Em 2013, a Ucrânia vendera à Rússia bens no valor de US$ 16 bilhões, aproximadamente 25% do total de suas exportações, e cerca de US$ 17 bilhões para a União Europeia, uma economia de US$ 17 trilhões, com mais ou menos 500 milhões de consumidores. A diferença era pequena e não compensaria as eventuais perdas, entre as quais o desconto no preço do gás. A União Europeia não solucionaria os problemas econômicos da Ucrânia. Estava bastante exaurida com a crise financeira da Grécia, Espanha e Portugal, a ameaçar também a França e a própria sobrevivência da Eurozona.
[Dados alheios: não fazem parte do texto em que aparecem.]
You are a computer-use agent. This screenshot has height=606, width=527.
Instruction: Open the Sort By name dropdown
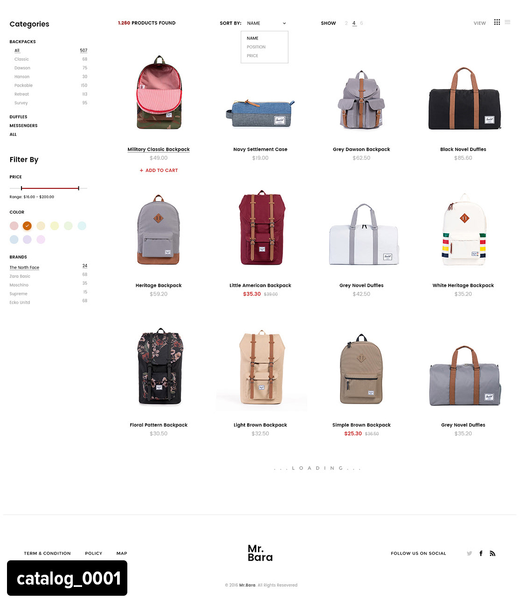pyautogui.click(x=266, y=23)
Mesmo a Alemanha, responsável pela maior parte dos recursos para socorrer tais países, havia acumulado uma dívida pública da ordem de 76% do seu PIB, embora muito inferior à dos Estados Unidos, na casa de 101,53% do seu PIB. Sua indústria bélica sofrera duramente o impacto da prolongada crise financeira, que compeliu os governos todos da Eurozona a tomar severas medidas, com cortes de despesas, inclusive na área de defesa, em virtude da enorme dívida pública e da perspectiva de estagnação da economia. Por outro lado, inúmeras empresas estatais de armamentos foram privatizadas e se defrontavam com intensa competição não só no mercado exterior como também dentro da própria União Europeia.
A Ucrânia era um dos grandes exportadores mundiais de material bélico. Entre 2010 e 2014, ocupou o 9° lugar, segundo os dados do SIPRI Arms Transfers Database, e seus principais mercados estavam na China (22%), Rússia (10%) e Tailândia (9%).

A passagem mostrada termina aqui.